Reports can be automatically inserted into the hospital’s Electronic Medical Records (EMR) system. Mount Carmel uses the A4 Healthmatics ED EMR application.

NaturallySpeaking Medical 8 has a built-in vocabulary of more than 300,000 words, and includes 14 pre-made specialty vocabularies, including Emergency Medicine, General Medicine, Pathology, Radiology, Cardiology, and Surgery disciplines. Healthcare organizations can also add their own words to create fully customized vocabularies.

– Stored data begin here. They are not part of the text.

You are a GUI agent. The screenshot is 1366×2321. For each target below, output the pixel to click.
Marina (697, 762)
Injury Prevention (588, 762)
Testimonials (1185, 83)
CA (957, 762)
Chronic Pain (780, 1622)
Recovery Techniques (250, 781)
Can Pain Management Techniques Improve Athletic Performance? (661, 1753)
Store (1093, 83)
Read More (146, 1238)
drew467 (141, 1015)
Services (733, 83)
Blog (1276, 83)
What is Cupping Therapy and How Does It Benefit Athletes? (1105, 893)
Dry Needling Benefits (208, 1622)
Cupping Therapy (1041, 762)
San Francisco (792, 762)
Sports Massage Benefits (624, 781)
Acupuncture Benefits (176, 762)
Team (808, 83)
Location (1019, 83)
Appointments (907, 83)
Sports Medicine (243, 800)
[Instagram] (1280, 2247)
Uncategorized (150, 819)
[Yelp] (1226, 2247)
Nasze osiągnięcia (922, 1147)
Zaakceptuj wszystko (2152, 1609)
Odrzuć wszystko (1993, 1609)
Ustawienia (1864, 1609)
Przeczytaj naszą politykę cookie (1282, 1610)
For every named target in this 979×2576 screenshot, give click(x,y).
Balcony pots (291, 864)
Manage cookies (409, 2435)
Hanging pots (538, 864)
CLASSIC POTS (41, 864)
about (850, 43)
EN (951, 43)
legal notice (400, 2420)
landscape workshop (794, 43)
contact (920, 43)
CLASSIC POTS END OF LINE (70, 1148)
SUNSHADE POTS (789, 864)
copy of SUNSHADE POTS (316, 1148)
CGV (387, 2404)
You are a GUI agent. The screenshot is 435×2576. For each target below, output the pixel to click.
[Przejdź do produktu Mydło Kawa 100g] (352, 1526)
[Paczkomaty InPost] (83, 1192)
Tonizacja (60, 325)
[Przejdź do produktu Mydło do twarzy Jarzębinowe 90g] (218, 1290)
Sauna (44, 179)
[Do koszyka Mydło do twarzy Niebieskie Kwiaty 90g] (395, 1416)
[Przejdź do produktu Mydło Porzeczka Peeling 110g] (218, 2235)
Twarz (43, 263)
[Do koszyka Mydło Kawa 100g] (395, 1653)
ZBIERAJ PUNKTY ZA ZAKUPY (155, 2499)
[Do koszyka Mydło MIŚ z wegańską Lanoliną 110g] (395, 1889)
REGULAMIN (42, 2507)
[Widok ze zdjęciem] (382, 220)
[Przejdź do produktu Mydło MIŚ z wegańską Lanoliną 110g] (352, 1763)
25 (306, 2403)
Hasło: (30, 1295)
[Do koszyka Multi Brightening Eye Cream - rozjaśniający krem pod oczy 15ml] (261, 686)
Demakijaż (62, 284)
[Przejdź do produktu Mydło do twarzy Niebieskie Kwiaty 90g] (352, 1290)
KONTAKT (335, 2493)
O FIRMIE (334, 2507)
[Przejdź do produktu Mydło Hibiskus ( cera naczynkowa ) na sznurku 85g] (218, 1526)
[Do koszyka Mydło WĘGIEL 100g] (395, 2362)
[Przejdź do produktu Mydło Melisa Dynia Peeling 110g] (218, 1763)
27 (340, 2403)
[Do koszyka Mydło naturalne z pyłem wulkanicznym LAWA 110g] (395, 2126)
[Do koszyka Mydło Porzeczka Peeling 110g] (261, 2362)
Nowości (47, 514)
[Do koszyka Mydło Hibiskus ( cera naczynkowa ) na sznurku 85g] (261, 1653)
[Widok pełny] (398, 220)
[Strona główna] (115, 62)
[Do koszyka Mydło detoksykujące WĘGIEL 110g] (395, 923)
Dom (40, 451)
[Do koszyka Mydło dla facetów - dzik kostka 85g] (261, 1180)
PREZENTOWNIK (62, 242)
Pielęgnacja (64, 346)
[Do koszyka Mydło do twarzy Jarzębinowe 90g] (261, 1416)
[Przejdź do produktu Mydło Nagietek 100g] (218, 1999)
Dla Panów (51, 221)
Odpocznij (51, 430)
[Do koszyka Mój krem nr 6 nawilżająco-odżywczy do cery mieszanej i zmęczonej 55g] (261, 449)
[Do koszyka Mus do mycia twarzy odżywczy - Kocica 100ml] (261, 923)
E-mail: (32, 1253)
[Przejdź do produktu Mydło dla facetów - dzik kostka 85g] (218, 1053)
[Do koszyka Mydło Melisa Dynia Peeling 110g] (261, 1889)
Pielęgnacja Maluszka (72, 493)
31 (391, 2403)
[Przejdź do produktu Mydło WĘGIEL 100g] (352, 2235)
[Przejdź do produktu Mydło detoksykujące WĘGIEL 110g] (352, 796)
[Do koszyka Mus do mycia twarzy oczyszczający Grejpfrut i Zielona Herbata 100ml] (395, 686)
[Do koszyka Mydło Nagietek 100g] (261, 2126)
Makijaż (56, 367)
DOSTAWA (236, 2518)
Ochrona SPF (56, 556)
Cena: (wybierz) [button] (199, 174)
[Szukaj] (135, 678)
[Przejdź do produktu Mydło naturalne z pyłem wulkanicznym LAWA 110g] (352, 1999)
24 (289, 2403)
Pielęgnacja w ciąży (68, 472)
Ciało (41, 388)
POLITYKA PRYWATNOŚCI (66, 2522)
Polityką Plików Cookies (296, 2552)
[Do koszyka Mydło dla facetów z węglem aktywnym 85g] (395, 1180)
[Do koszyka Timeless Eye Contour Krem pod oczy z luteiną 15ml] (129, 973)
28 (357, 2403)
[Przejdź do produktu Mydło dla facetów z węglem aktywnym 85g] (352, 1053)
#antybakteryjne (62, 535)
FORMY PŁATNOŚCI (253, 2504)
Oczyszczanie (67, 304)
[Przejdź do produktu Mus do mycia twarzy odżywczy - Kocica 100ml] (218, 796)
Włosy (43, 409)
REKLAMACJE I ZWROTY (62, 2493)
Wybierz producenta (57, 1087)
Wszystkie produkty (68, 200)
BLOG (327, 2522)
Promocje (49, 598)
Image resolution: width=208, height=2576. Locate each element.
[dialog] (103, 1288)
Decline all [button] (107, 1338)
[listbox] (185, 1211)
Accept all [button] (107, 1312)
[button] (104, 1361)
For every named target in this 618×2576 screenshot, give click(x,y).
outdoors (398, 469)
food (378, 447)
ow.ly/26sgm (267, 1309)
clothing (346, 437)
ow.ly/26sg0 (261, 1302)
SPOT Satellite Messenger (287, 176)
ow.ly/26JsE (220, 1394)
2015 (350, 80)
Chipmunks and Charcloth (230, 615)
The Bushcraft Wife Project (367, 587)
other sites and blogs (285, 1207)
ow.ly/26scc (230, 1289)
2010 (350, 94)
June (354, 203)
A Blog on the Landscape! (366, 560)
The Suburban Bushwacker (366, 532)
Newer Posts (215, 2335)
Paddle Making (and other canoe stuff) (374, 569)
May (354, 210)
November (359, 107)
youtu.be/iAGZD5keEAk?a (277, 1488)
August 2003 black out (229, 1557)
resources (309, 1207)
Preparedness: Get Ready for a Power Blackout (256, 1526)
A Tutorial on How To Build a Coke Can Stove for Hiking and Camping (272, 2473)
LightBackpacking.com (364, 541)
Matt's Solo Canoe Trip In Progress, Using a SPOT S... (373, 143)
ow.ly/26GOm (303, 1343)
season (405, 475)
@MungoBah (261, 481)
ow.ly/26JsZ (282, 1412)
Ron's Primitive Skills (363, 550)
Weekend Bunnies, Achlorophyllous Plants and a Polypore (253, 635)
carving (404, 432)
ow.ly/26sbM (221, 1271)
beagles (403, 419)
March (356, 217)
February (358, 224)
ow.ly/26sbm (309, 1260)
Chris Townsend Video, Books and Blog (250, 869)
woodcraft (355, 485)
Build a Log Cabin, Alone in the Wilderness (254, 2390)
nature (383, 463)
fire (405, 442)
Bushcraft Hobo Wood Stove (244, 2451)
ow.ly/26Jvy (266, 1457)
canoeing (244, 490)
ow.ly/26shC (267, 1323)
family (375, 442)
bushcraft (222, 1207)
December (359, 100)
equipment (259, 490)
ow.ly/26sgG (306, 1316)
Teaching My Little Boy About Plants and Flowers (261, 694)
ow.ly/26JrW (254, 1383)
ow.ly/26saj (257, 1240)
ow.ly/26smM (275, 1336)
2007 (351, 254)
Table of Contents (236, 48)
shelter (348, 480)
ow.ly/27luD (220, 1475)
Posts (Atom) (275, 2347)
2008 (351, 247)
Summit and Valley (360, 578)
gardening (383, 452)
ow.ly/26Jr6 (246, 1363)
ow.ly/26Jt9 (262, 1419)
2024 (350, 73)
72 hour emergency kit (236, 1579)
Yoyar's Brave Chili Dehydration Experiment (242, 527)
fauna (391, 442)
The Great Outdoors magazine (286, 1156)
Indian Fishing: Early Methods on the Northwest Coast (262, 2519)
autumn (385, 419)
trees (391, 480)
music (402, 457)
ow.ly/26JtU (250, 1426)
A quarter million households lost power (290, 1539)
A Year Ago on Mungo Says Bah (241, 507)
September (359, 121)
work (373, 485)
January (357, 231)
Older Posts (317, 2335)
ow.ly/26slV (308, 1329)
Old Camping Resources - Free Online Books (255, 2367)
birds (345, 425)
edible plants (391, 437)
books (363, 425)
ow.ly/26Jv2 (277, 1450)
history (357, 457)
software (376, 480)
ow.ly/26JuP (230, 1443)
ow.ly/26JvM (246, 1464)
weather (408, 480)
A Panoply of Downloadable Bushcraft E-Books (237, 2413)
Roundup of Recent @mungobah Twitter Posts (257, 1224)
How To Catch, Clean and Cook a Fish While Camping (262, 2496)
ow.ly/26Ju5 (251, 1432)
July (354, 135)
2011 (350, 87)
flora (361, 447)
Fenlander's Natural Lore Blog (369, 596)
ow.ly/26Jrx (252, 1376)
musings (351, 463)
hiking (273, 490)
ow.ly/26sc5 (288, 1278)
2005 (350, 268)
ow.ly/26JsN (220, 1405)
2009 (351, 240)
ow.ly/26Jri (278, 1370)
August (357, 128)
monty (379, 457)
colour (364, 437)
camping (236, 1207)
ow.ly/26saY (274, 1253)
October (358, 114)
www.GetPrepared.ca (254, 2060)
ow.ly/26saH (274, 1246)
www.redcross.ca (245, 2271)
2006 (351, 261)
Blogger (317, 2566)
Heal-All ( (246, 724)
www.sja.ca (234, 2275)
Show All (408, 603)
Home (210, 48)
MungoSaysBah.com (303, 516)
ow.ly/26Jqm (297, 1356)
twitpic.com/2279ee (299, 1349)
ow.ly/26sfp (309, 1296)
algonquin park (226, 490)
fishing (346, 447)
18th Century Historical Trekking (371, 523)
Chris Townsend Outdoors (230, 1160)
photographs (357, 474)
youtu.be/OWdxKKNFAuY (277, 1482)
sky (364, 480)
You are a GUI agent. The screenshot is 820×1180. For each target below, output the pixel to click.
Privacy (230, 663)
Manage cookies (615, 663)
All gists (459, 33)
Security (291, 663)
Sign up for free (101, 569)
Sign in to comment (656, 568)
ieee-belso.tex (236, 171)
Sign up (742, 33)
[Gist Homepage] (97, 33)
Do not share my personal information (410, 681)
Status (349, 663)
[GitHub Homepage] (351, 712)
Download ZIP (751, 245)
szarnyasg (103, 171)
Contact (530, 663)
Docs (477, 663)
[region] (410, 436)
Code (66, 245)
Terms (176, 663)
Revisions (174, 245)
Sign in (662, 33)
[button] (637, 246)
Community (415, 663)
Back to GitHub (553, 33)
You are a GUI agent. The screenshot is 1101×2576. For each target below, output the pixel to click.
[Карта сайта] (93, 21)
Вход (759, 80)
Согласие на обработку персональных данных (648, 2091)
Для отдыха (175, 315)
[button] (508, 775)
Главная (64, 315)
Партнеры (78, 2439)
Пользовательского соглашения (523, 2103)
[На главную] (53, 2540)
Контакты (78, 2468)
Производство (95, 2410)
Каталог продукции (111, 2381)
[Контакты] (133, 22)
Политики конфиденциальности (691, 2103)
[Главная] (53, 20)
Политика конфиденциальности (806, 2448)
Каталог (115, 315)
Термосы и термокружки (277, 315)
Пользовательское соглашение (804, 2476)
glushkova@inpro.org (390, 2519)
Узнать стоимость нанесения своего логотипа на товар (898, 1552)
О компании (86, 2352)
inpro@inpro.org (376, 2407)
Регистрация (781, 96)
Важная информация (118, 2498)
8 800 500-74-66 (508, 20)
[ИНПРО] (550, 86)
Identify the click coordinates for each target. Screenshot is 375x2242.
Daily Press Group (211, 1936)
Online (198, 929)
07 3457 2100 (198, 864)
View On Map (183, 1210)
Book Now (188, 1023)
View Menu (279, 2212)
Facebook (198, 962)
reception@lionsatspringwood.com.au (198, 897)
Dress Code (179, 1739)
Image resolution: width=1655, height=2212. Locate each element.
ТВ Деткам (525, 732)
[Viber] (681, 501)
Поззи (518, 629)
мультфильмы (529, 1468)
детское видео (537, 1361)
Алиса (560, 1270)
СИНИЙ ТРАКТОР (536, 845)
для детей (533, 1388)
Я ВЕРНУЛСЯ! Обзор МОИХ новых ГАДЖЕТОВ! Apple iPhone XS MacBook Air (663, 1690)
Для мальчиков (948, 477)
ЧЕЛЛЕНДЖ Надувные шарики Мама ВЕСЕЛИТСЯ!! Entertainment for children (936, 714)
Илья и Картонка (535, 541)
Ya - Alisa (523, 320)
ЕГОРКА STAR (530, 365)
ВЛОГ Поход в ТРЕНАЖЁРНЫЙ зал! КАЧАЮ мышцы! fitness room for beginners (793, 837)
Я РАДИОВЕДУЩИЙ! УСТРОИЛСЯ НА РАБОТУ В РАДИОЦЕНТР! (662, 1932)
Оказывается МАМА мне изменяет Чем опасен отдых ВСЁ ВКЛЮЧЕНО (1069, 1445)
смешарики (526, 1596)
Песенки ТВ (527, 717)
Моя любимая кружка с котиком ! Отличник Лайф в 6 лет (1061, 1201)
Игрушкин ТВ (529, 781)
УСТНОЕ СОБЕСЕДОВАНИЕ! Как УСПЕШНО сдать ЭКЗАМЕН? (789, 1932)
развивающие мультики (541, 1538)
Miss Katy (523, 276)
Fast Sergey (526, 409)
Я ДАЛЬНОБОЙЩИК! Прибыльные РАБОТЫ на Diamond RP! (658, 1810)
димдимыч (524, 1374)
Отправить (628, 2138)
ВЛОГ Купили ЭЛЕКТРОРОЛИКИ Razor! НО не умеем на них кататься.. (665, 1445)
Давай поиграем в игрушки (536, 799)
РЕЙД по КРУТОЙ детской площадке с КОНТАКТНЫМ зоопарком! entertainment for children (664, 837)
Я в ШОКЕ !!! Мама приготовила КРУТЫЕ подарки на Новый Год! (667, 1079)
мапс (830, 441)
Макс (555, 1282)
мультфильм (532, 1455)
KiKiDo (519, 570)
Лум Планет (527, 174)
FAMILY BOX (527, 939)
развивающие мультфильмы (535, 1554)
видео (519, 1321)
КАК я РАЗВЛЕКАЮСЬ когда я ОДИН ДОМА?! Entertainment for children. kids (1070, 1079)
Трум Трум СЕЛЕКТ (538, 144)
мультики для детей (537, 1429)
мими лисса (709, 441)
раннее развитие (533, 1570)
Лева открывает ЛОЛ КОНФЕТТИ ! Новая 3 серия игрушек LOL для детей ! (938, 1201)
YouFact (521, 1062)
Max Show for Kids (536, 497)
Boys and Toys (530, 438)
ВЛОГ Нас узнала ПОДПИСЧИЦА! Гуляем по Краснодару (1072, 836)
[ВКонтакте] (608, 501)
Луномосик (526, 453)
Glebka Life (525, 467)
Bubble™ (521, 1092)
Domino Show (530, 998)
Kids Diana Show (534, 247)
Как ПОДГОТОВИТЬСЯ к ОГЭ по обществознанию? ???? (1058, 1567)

John Shagoury, president, ScanSoft Productivity Applications Division, said, “Whether in an individual department, such as Mount Carmel St. Ann’s Emergency, a small practice, or across an entire healthcare organization, ScanSoft Dragon NaturallySpeaking is proven to dramatically reduce costs associated with transcription services and other repetitive tasks, boosting productivity and freeing up healthcare professionals to focus on patient care.”